WORK INSTRUCTIONS:
In the entries below, find the line with "Where should I click to: Click" and print exactly every line from there up to and including the line with "You are a computer-use agent. Image", with no other lines.

━━━━━ SUPPLIED RECORDS

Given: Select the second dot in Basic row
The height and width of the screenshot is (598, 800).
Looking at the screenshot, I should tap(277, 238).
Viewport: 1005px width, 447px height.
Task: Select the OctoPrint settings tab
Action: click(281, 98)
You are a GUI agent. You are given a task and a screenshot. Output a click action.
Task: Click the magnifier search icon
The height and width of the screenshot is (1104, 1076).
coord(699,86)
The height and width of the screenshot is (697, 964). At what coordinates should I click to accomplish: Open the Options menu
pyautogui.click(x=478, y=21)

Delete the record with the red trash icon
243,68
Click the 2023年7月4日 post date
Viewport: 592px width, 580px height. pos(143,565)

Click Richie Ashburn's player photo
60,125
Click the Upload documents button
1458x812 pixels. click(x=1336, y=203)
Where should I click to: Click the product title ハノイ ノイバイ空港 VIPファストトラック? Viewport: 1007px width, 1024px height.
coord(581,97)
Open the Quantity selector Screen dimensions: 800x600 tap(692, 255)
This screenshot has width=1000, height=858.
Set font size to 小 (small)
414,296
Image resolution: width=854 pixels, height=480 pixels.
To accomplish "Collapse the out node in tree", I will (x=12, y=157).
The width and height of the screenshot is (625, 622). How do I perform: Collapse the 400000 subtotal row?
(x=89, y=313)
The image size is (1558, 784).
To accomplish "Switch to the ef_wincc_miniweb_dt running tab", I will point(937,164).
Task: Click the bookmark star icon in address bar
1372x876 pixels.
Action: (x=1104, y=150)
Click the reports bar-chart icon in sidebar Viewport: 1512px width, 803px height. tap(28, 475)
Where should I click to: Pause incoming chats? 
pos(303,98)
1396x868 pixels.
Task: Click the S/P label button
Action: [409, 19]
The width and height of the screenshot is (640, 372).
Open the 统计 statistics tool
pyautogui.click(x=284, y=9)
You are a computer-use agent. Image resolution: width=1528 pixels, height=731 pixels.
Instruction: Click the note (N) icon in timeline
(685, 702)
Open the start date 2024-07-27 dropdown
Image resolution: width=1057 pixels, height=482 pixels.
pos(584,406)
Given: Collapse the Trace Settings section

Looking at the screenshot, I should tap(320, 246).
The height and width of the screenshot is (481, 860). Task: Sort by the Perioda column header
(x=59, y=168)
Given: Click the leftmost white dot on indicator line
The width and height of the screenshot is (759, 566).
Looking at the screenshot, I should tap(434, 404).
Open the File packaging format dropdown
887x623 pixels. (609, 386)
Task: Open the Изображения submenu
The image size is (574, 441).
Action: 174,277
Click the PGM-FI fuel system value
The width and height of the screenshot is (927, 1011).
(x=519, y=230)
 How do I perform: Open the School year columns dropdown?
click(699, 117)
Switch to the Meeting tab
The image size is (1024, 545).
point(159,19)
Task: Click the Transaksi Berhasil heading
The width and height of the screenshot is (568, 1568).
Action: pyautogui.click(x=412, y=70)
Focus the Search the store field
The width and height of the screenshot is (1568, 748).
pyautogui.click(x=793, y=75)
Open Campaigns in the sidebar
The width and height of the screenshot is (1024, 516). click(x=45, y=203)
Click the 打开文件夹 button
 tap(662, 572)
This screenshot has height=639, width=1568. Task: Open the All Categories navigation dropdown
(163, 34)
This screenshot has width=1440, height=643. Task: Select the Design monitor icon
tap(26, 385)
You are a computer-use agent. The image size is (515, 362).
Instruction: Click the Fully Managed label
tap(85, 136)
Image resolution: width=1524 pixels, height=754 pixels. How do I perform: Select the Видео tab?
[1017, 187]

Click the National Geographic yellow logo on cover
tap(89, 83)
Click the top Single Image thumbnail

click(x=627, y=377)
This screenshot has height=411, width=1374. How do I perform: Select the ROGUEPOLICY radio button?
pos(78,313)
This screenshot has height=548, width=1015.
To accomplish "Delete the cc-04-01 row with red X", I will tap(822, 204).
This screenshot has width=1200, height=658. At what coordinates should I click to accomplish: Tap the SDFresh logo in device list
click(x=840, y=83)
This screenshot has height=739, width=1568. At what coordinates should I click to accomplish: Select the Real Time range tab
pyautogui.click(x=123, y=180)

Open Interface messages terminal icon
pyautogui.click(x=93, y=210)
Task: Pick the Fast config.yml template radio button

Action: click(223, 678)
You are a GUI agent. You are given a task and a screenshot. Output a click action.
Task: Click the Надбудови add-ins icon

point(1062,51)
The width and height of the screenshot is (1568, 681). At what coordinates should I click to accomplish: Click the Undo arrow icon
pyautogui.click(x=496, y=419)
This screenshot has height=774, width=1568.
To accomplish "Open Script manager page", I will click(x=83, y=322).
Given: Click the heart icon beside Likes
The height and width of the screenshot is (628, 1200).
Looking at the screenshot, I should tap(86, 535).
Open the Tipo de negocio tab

━━━━━━━━━━

EXERCISE ANSWER:
Where should I click to: Click the product title ハノイ ノイバイ空港 VIPファストトラック? Viewport: 1007px width, 1024px height.
coord(581,97)
Open the Quantity selector Screen dimensions: 800x600 tap(692, 255)
This screenshot has width=1000, height=858.
Set font size to 小 (small)
414,296
Image resolution: width=854 pixels, height=480 pixels.
To accomplish "Collapse the out node in tree", I will (x=12, y=157).
The width and height of the screenshot is (625, 622). How do I perform: Collapse the 400000 subtotal row?
(x=89, y=313)
The image size is (1558, 784).
To accomplish "Switch to the ef_wincc_miniweb_dt running tab", I will point(937,164).
Task: Click the bookmark star icon in address bar
1372x876 pixels.
Action: (x=1104, y=150)
Click the reports bar-chart icon in sidebar Viewport: 1512px width, 803px height. tap(28, 475)
Where should I click to: Pause incoming chats? 
pos(303,98)
1396x868 pixels.
Task: Click the S/P label button
Action: [409, 19]
The width and height of the screenshot is (640, 372).
Open the 统计 statistics tool
pyautogui.click(x=284, y=9)
You are a computer-use agent. Image resolution: width=1528 pixels, height=731 pixels.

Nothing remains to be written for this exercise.